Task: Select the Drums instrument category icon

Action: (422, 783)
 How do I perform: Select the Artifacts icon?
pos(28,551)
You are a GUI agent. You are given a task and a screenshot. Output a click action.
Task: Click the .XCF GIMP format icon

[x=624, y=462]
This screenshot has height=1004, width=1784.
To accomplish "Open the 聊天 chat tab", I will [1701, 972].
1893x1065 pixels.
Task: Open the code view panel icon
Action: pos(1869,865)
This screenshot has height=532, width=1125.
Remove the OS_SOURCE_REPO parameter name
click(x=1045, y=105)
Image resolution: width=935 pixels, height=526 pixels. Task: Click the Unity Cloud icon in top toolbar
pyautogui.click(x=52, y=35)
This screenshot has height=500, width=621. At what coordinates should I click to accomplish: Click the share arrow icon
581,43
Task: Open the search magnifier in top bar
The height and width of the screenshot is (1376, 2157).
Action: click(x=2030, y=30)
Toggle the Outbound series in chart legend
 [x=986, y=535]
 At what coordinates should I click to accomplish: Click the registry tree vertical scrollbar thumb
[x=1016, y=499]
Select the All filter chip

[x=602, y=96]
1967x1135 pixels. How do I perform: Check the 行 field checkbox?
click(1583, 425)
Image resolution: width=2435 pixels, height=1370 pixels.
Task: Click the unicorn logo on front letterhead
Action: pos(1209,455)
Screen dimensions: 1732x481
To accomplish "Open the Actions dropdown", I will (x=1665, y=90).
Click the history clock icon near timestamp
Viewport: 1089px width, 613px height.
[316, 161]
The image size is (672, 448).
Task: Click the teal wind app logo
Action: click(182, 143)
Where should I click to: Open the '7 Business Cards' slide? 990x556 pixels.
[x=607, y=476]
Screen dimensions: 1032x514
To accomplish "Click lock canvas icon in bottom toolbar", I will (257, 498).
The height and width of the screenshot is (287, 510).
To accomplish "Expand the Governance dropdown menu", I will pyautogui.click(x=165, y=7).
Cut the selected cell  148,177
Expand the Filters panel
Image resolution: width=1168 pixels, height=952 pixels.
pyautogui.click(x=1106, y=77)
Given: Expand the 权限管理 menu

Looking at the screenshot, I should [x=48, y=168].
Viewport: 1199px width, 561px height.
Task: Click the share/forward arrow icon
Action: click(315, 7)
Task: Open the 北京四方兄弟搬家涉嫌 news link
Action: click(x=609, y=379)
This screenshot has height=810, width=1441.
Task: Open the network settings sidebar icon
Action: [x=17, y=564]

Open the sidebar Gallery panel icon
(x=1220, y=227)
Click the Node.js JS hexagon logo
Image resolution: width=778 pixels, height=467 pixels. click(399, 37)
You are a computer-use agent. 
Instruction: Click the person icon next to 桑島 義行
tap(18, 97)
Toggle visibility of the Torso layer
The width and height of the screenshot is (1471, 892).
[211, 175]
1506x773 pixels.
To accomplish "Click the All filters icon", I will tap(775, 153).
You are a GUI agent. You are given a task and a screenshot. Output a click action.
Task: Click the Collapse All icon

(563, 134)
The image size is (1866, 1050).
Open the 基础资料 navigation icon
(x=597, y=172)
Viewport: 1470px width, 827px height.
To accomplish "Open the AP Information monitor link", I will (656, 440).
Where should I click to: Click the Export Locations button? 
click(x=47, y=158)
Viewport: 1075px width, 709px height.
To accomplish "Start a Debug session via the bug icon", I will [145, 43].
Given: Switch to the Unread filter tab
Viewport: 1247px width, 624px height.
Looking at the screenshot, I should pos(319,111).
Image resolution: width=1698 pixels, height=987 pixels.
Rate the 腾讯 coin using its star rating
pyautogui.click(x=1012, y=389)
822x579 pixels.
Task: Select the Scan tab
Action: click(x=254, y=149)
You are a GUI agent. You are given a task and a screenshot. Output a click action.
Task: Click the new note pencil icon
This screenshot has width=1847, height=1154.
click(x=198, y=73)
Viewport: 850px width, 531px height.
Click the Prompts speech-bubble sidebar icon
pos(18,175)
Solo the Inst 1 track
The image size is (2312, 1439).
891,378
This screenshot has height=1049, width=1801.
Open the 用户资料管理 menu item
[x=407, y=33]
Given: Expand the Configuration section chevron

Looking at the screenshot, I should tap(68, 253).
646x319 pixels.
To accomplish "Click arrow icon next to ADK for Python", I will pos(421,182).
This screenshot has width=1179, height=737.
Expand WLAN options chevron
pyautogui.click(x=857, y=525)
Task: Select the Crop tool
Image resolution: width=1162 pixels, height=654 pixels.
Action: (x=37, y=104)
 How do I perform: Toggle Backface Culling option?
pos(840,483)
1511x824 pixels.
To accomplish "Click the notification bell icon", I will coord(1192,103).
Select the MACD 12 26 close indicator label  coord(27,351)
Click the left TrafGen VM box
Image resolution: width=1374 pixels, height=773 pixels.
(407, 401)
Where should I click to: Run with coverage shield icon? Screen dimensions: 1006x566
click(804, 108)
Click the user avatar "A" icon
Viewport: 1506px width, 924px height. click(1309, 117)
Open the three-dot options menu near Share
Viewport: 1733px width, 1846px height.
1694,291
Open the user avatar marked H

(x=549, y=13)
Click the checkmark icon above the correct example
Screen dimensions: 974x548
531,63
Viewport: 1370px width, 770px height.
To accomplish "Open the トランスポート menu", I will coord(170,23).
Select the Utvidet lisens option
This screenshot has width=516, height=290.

TASK DETAILS: Lines from the start of the material above through the line containing "Screen dimensions: 1732x481" are to be duplicated exactly, and only those.

RESPONSE:
Task: Select the Drums instrument category icon

Action: (422, 783)
 How do I perform: Select the Artifacts icon?
pos(28,551)
You are a GUI agent. You are given a task and a screenshot. Output a click action.
Task: Click the .XCF GIMP format icon

[x=624, y=462]
This screenshot has height=1004, width=1784.
To accomplish "Open the 聊天 chat tab", I will [1701, 972].
1893x1065 pixels.
Task: Open the code view panel icon
Action: pos(1869,865)
This screenshot has height=532, width=1125.
Remove the OS_SOURCE_REPO parameter name
click(x=1045, y=105)
Image resolution: width=935 pixels, height=526 pixels. Task: Click the Unity Cloud icon in top toolbar
pyautogui.click(x=52, y=35)
This screenshot has height=500, width=621. At what coordinates should I click to accomplish: Click the share arrow icon
581,43
Task: Open the search magnifier in top bar
The height and width of the screenshot is (1376, 2157).
Action: click(x=2030, y=30)
Toggle the Outbound series in chart legend
 [x=986, y=535]
 At what coordinates should I click to accomplish: Click the registry tree vertical scrollbar thumb
[x=1016, y=499]
Select the All filter chip

[x=602, y=96]
1967x1135 pixels. How do I perform: Check the 行 field checkbox?
click(1583, 425)
Image resolution: width=2435 pixels, height=1370 pixels.
Task: Click the unicorn logo on front letterhead
Action: pos(1209,455)
Screen dimensions: 1732x481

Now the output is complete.